Conheça as principais alterações desde a Era Vargas, passando pela Constituição de 88 e a reforma trabalhista
Marcos Hermanson
Brasil de Fato
Era dia 1º de maio de 1943 quando, sob os olhares atentos de um estádio São Januário lotado, Getúlio Vargas anunciava a “carta de emancipação econômica dos trabalhadores”. A Consolidação das Leis do Trabalho, ou apenas CLT, completa 76 anos em 2019 e, desde sua criação, sofreu mais de 3 mil alterações. As principais foram em momentos-chave como a promulgação da Constituição de 1988 e a Reforma Trabalhista do governo Temer, em 2017.
A CLT é considerada um marco porque unificou todas as leis trabalhistas até então existentes no Brasil e inseriu, definitivamente, os direitos dos trabalhadores na legislação brasileira.

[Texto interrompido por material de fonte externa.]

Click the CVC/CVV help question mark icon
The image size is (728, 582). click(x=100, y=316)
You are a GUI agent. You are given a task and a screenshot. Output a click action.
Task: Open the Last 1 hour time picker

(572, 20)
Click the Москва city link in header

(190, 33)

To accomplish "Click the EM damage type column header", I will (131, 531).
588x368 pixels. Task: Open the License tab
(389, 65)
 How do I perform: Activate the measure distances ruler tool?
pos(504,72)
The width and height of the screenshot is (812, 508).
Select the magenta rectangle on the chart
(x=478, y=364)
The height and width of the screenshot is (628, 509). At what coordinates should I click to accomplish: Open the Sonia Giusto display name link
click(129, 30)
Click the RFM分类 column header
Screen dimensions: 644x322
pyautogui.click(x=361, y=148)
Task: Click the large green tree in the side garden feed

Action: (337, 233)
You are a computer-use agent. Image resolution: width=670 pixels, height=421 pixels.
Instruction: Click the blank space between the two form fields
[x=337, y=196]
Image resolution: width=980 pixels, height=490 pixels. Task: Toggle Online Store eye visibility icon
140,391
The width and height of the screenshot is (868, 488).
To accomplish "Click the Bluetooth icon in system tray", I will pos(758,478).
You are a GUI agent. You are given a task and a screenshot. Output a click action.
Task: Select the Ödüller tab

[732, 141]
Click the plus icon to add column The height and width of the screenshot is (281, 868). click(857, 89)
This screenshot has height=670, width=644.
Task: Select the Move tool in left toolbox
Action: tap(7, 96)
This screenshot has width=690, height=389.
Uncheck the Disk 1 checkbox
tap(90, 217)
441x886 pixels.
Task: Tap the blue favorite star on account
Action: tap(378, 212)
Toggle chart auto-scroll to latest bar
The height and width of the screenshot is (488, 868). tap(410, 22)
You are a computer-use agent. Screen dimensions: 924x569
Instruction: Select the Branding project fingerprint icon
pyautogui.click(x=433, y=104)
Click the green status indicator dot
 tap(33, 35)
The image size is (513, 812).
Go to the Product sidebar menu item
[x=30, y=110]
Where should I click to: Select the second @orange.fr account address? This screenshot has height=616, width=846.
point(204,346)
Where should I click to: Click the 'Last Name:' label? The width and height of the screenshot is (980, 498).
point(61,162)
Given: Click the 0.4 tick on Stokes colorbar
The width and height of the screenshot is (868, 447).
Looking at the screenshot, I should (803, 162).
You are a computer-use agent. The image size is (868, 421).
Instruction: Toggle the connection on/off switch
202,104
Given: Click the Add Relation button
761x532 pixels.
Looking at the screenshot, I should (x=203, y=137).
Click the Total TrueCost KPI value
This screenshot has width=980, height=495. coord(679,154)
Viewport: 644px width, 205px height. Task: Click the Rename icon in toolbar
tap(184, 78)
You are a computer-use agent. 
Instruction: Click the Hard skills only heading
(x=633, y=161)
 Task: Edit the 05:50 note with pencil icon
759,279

O objetivo principal foi regulamentar as relações individuais e coletivas do trabalho e sua criação surgiu como uma necessidade constitucional depois da regulamentação da Justiça do Trabalho, dois anos antes, em 1941, também no dia 1º de maio.
Na tentativa de traçar um histórico dessa importante lei, o Brasil de Fato listou as principais mudanças ocorridas na CLT nessas sete décadas.
Constituição de 1946 e Governo Jango
Com o fim do período do Estado Novo e a ditadura de Vargas, a Constituinte do ano de 1946 estabeleceu direitos como o repouso remunerado, a estabilidade do trabalhador rural e o direito de greve.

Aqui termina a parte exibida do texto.